Он вел удивительные дневники - и литератора и художника. Сейчас они выглядят как шифр, к которому утерян, и, к сожалению, навечно, ключ. В дневниках короткие, непонятные нынче записи и картинки. А в свое время Канторович, перелистывая эти записные книжки, бесконечно и очень увлекательно и рассказывал, и показывал то, что потом будет сделано из этого шифра литератора-художника. Тут были десятки сюжетов, взятых из самой жизни, с подробностями, с пейзажами, с характерами.
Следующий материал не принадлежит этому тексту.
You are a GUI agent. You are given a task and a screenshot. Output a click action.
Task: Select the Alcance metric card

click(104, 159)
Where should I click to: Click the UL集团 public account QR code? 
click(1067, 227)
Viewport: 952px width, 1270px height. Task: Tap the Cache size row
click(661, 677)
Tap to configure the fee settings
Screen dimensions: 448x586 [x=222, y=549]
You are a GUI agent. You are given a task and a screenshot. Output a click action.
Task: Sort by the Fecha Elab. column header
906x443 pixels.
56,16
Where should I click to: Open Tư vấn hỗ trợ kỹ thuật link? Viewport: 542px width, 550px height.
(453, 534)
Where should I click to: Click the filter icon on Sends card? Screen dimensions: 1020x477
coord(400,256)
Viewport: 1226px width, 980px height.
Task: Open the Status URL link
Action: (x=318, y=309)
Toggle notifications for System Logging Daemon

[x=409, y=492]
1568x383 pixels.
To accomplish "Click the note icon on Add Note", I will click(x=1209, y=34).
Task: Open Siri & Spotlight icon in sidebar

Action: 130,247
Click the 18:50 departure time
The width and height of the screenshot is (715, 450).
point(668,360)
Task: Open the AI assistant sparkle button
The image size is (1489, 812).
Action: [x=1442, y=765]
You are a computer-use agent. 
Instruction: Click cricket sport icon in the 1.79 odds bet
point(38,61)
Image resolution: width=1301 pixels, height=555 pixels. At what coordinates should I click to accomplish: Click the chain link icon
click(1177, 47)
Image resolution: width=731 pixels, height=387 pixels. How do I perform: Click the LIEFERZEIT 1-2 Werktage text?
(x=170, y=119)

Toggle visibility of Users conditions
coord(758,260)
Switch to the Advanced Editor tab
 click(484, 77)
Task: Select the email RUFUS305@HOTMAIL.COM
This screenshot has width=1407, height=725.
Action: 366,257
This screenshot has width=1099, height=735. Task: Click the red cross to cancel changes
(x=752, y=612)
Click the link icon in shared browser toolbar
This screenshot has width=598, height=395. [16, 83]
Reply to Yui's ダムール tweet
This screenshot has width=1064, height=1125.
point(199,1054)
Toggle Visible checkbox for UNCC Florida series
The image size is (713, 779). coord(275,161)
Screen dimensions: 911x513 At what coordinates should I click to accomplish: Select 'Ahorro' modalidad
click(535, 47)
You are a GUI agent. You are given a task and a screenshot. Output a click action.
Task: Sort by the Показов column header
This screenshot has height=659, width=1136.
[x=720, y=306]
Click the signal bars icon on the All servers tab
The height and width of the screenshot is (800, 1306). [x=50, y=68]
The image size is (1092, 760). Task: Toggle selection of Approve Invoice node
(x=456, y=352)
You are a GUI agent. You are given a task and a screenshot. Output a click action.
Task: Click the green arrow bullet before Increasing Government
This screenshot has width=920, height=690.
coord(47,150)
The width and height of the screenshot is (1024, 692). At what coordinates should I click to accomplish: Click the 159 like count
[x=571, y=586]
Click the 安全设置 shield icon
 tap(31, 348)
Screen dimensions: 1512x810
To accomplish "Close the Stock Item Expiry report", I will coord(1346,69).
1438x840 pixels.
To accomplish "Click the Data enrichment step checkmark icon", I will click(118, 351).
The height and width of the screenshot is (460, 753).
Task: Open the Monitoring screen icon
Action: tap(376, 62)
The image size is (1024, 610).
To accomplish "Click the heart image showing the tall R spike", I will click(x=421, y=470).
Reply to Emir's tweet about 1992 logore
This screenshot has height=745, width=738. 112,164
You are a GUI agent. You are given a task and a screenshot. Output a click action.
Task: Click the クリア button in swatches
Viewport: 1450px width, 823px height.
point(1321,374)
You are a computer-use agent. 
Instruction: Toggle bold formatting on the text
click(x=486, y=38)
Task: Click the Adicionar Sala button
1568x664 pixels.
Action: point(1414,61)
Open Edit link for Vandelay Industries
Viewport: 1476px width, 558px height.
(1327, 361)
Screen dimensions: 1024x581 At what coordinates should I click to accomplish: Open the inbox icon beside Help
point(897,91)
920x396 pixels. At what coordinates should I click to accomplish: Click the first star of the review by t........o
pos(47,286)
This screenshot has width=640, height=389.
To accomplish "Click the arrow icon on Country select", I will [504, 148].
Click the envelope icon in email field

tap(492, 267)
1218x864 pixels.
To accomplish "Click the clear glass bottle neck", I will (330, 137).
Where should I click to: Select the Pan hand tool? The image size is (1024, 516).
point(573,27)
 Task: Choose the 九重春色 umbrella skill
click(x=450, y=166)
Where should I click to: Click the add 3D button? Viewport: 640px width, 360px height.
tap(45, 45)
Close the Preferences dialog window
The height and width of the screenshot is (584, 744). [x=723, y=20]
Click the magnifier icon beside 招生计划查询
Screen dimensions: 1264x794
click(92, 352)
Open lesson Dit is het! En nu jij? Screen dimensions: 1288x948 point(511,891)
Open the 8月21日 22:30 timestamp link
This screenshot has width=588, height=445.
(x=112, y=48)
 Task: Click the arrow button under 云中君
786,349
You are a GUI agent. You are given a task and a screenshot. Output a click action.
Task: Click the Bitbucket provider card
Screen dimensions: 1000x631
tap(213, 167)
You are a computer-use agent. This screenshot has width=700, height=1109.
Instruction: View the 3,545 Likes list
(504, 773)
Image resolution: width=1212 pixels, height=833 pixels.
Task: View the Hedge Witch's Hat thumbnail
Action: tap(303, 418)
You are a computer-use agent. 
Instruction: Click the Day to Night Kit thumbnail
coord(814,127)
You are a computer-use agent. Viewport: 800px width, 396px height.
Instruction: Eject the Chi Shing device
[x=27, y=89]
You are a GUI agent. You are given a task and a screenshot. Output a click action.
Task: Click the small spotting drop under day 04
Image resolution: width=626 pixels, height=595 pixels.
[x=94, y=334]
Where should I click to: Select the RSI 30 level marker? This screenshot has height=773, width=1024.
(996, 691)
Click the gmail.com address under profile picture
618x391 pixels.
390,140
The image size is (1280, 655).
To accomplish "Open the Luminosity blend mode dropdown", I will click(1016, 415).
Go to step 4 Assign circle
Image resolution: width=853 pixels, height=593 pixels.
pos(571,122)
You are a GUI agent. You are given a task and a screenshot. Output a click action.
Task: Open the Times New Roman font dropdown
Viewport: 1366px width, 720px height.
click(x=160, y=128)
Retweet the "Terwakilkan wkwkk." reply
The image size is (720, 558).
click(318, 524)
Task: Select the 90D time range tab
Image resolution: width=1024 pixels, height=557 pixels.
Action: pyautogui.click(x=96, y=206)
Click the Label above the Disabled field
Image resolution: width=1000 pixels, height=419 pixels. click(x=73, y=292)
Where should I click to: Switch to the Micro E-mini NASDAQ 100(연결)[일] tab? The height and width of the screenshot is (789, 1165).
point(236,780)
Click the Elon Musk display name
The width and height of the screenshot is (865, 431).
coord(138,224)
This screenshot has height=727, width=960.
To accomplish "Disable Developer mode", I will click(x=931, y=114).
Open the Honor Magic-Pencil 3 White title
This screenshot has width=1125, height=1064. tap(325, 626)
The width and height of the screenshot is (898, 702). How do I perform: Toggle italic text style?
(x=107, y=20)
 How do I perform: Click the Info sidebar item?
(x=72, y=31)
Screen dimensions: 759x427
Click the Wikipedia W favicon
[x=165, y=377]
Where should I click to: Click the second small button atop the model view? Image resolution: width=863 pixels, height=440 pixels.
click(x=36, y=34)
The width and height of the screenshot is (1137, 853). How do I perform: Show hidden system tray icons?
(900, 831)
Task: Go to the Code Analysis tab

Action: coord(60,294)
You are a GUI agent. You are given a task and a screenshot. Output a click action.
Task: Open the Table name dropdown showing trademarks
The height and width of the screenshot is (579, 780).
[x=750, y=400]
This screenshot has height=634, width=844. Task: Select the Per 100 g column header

Лев Владимирович так говорил о себе и о своей работе по радио перед самым началом Отечественной войны:

- По моему, самое большое удовольствие - сложить вещи в чемодан или заплечный мешок и отправиться в дорогу. В странствиях мне удалось провести треть моей жизни. Я был в нескольких полярных экспедициях, на лыжах ходил по Хибинам, плавал на яхте, пешком бродил по Кавказу, летал, ездил верхом, ездил на собаках, на оленях, и первые книжки, которые я написал, были очерками, описаниями путешествий...

Сначала я был рядовым пограничником, а потом очень много ездил по границе. Мне нравятся наши пограничники. Я стараюсь учиться у лучших из них. Мне нравится их жизнь. Я стараюсь показать жизнь на границе такой, как она есть, - со всеми трудностями и горестями, лишениями и опасностями. Вы знаете, что в Красной Армии некоторые бойцы срочной службы просят не увольнять их и дают обещание служить пожизненно. Я уже давно дал такое обещание командирам пограничных войск.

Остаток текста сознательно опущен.